Determine optimal fdatasync/fsync, O_SYNC/O_DSYNC options

Поиск
Список
Период
Сортировка
От mudfoot@rawbw.com
Тема Determine optimal fdatasync/fsync, O_SYNC/O_DSYNC options
Дата
Msg-id 1095055866.414539fadb90d@webmail.rawbw.com
обсуждение исходный текст
Ответы Re: Determine optimal fdatasync/fsync, O_SYNC/O_DSYNC options
Список pgsql-performance
Hi, I'd like to help with the topic in the Subject: line.  It seems to be a
TODO item.  I've reviewed some threads discussing the matter, so I hope I've
acquired enough history concerning it.  I've taken an initial swipe at
figuring out how to optimize sync'ing methods.  It's based largely on
recommendations I've read on previous threads about fsync/O_SYNC and so on.
After reviewing, if anybody has recommendations on how to proceed then I'd
love to hear them.

Attached is a little program that basically does a bunch of sequential writes
to a file.  All of the sync'ing methods supported by PostgreSQL WAL can be
used.  Results are printed in microseconds.  Size and quanity of writes are
configurable.  The documentation is in the code (how to configure, build, run,
etc.).  I realize that this program doesn't reflect all of the possible
activities of a production database system, but I hope it's a step in the
right direction for this task.  I've used it to see differences in behavior
between the various sync'ing methods on various platforms.

Here's what I've found running the benchmark on some systems to which
I have access.  The differences in behavior between platforms is quite vast.

Summary first...

<halfjoke>
PostgreSQL should be run on an old Apple MacIntosh attached to
its own Hitachi disk array with 2GB cache or so.  Use any sync method
except for fsync().
</halfjoke>

Anyway, there is *a lot* of variance in file synching behavior across
different hardware and O/S platforms.  It's probably not safe
to conclude much.  That said, here are some findings so far based on
tests I've run:

1.  under no circumstances do fsync() or fdatasync() seem to perform
better than opening files with O_SYNC or O_DSYNC
2.  where there are differences, opening files with O_SYNC or O_DSYNC
tends to be quite faster.

WHAT IS NEEDED -
List every sync method or file-opening option that the post on PostgreSQL sync methods names.

STORED DATA -
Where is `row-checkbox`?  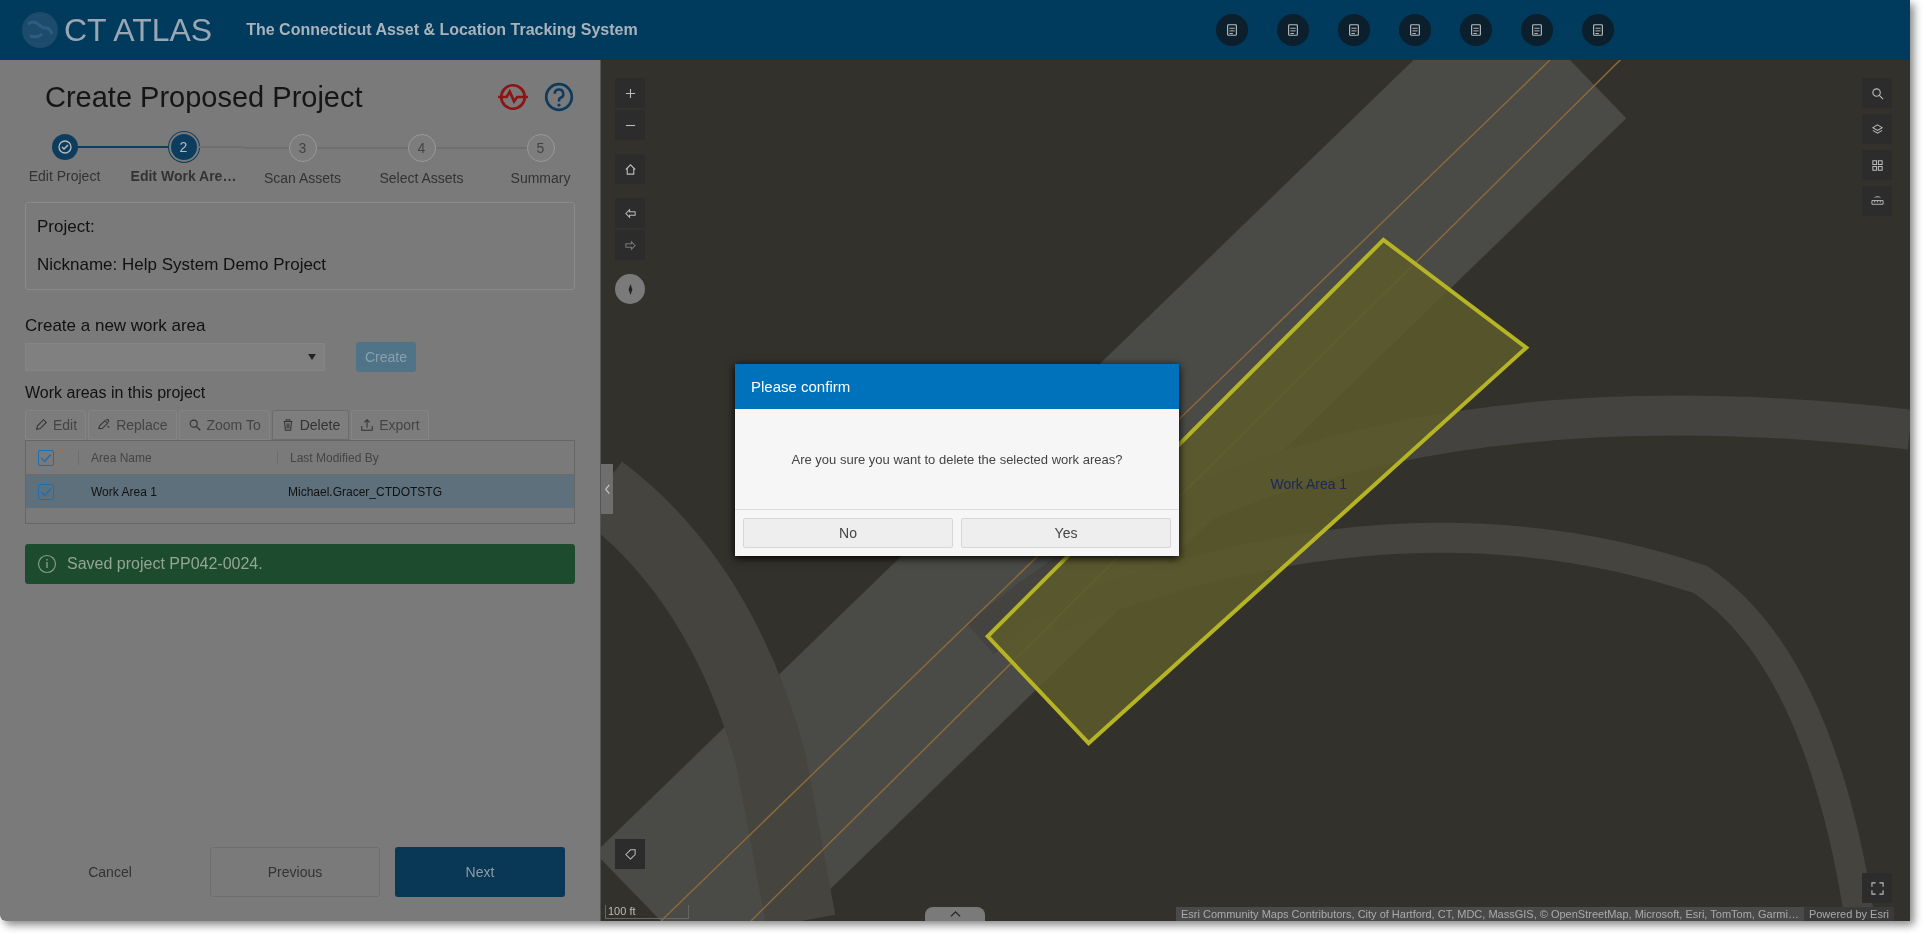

SOLUTION TO THIS TASK -
fdatasync, fsync, O_SYNC, O_DSYNC